• _Data excerpts_:

------------------------------------------------------------------------

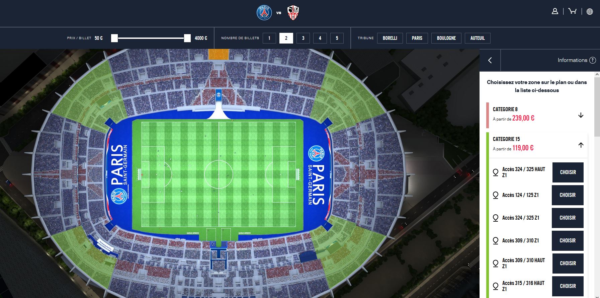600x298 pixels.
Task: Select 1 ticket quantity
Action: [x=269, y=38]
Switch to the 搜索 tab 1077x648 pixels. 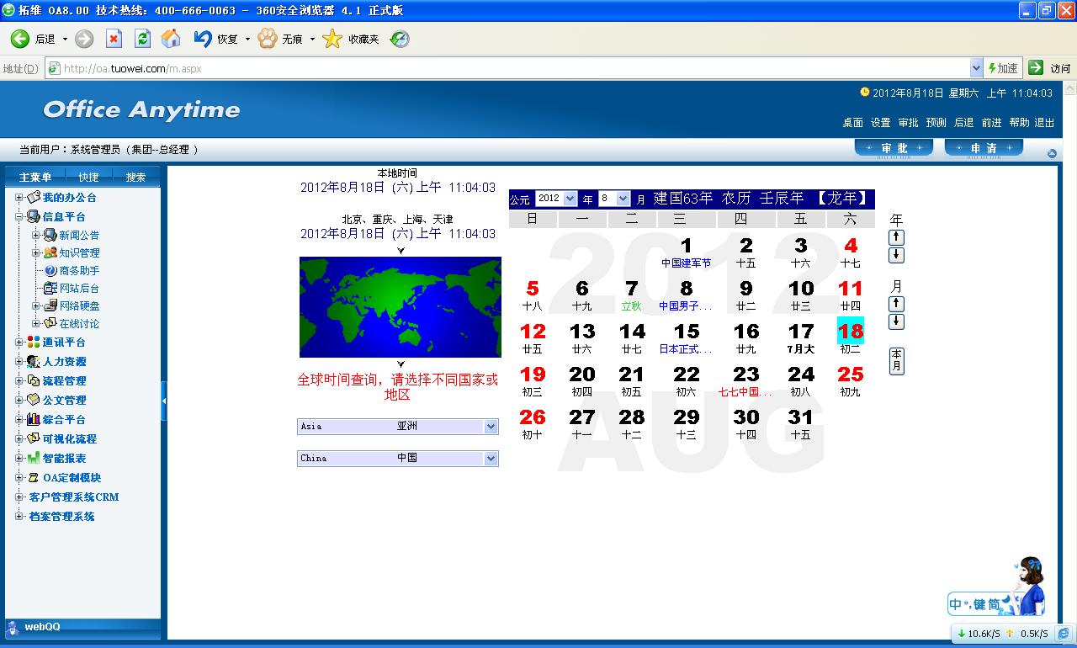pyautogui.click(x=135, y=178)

------------------------------------------------------------------------

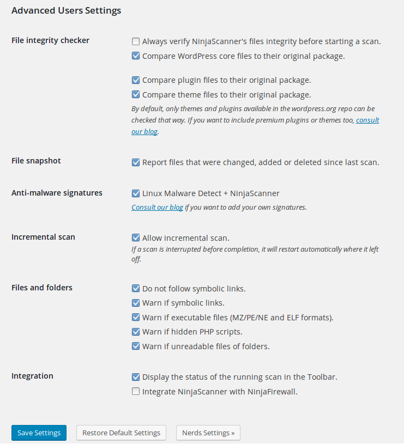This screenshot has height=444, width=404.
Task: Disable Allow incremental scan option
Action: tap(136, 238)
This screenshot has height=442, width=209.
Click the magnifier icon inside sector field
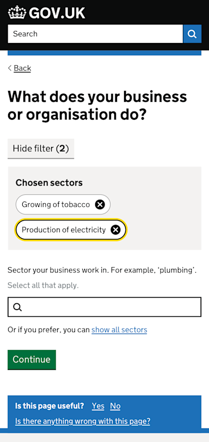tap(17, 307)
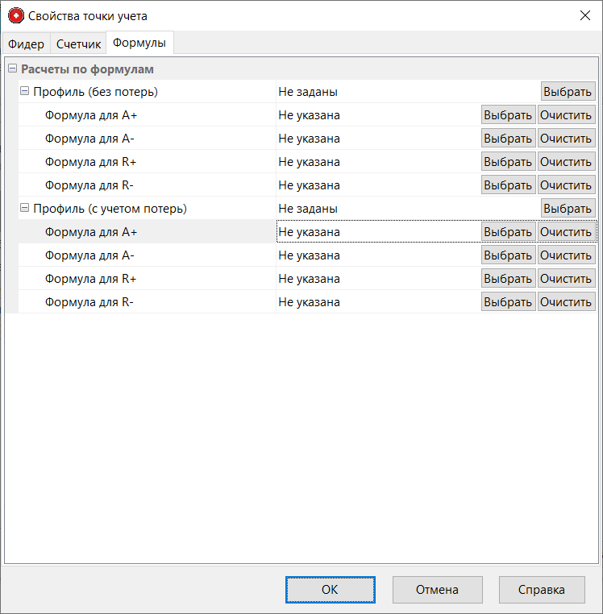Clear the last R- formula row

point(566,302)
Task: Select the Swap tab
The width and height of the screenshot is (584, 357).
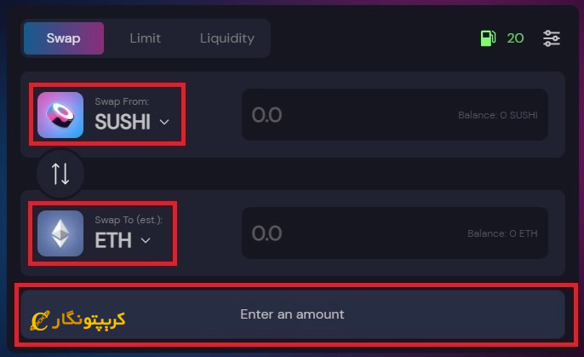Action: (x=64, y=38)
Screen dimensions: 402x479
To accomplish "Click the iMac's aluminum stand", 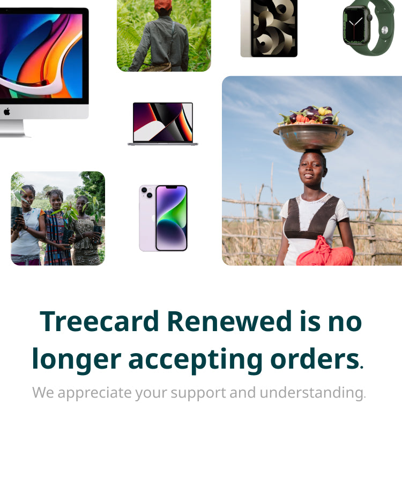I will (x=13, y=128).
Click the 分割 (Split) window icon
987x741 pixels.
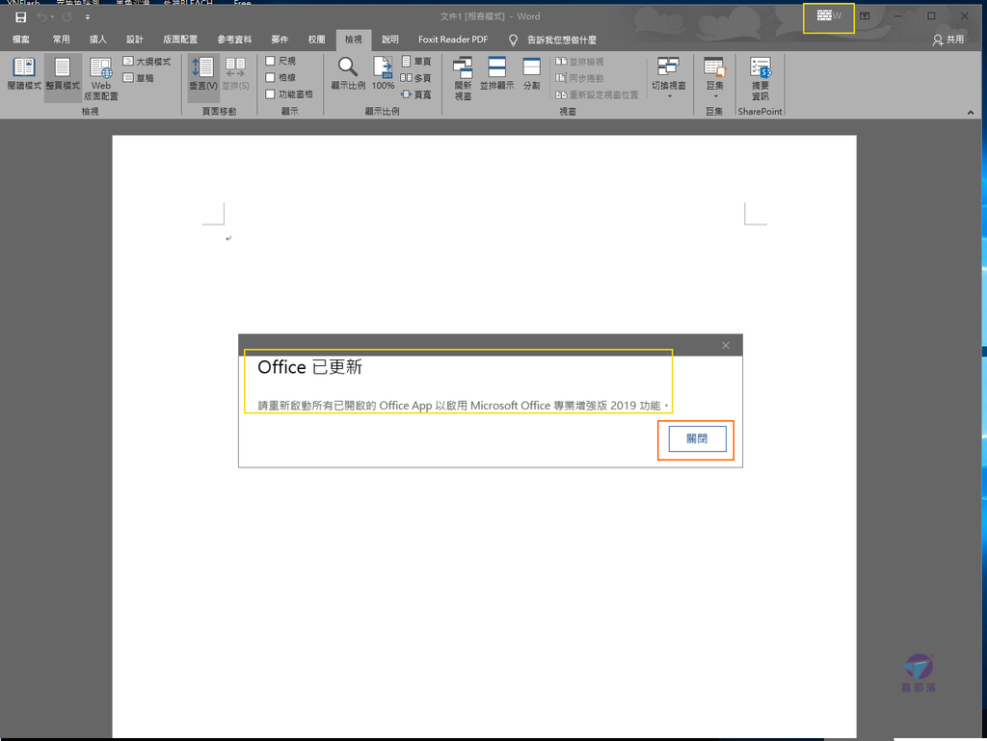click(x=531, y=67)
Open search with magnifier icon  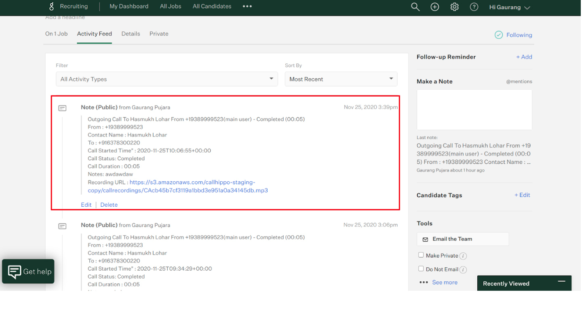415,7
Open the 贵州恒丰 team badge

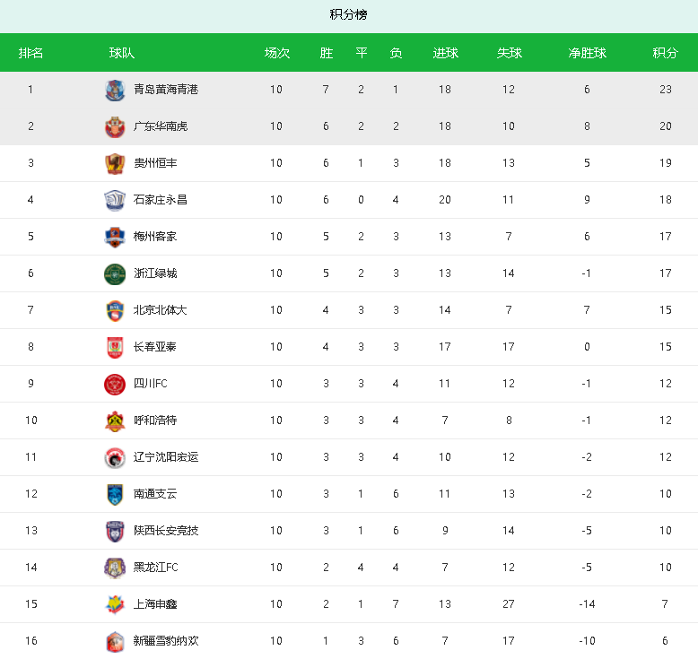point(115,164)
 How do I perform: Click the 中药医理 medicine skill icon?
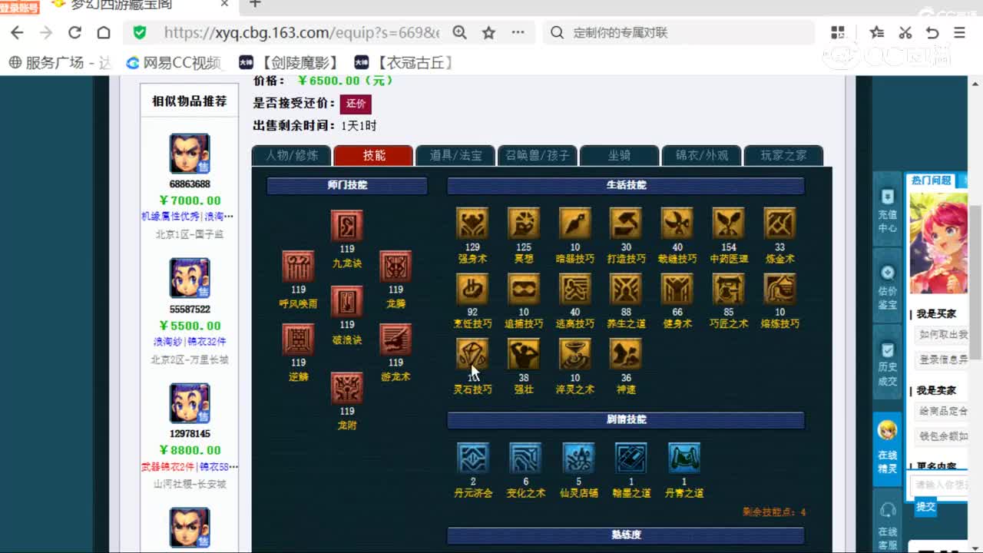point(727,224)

------------------------------------------------------------------------

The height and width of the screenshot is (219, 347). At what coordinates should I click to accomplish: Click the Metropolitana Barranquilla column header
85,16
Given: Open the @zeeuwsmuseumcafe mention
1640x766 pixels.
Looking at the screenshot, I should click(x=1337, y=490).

------------------------------------------------------------------------

• _The problem_: Every line above from the one with "This screenshot has height=442, width=209." down to the one with "Screen dimensions: 402x479" must be written out exactly, and no picture may appear.

• _Result of the exercise_:
This screenshot has height=442, width=209.
Click the magnifier icon inside sector field
tap(17, 307)
Clear the last R- formula row

point(566,302)
Task: Select the Swap tab
The width and height of the screenshot is (584, 357).
Action: (x=64, y=38)
Screen dimensions: 402x479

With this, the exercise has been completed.